シチュエーションなんてあったもんじゃない。甘い空気からは掛け離れているし、快活に浮かべられた高貴の笑みは寧ろ恋愛のそれよりもペットなどに対する「スキ」の気持ちのようにみえた。
ざわりと食堂の空気が揺れる。スキだと宣言した高貴は周りを気にせず笑っていて、宣言された陸は驚きに硬直している。

うろたえる陸に、大股で近付いていく高貴。
陸のすぐ目の前に立った高貴はにかっ、と笑みを浮かべると陸の手をとり、ぐいと引っ張って椅子から立たせる。そのままスルリと腰に腕をまわして陸を引き寄せると、陸の腕を掴んでいた手を離し、頭を撫で回し始めた。


「やっぱり可愛いな! 陸みたいな犬を実家で飼ってるんだよな、実は」
「…い、ぬ…?」
「? どうかしたのか、陸?」
「……い、…ぬ…。」

高貴の言葉に、ざわついていた食堂が再び静かになる。硬直からとけた陸が、ぱちぱちと目を瞬かせ、ほっと息を吐いた。己の身を包む他人の体温にぞわぞわと寒気に襲われるが、それよりも安堵のほうが強くて気にならない。
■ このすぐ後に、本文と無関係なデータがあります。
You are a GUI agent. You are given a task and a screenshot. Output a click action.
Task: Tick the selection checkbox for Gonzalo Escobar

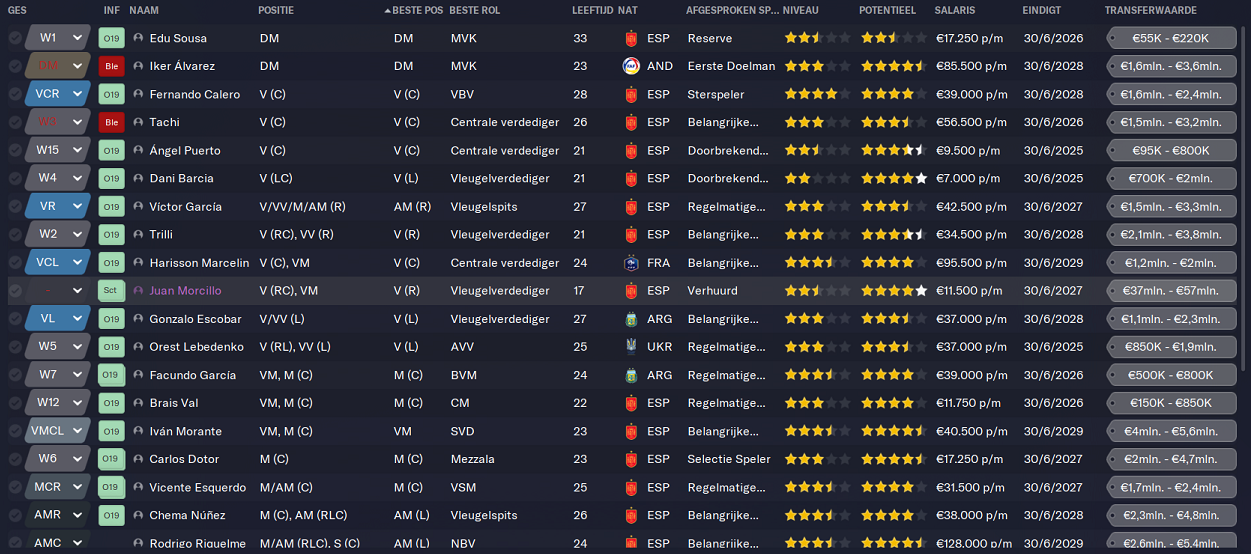coord(15,319)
犬。犬かあ。やっぱりペットとかそういう? 動物愛な感じだったのか。

ざわざわ。口々に呟く生徒達の囁きを聞き取って、胸をなでおろす。スキだといわれて、正直に言うと困惑した。…恋情のそれでなくてよかった、と。


安堵の息を再び吐く陸の耳元に、高貴が笑顔のまま顔を寄せた。


「…なんてな…。愛してるのはホントだ、陸」

陸の耳に直接吹き込むようにして囁く。周りには聞こえない声量。しかし陸には、しっかりと聞き取れるそれ。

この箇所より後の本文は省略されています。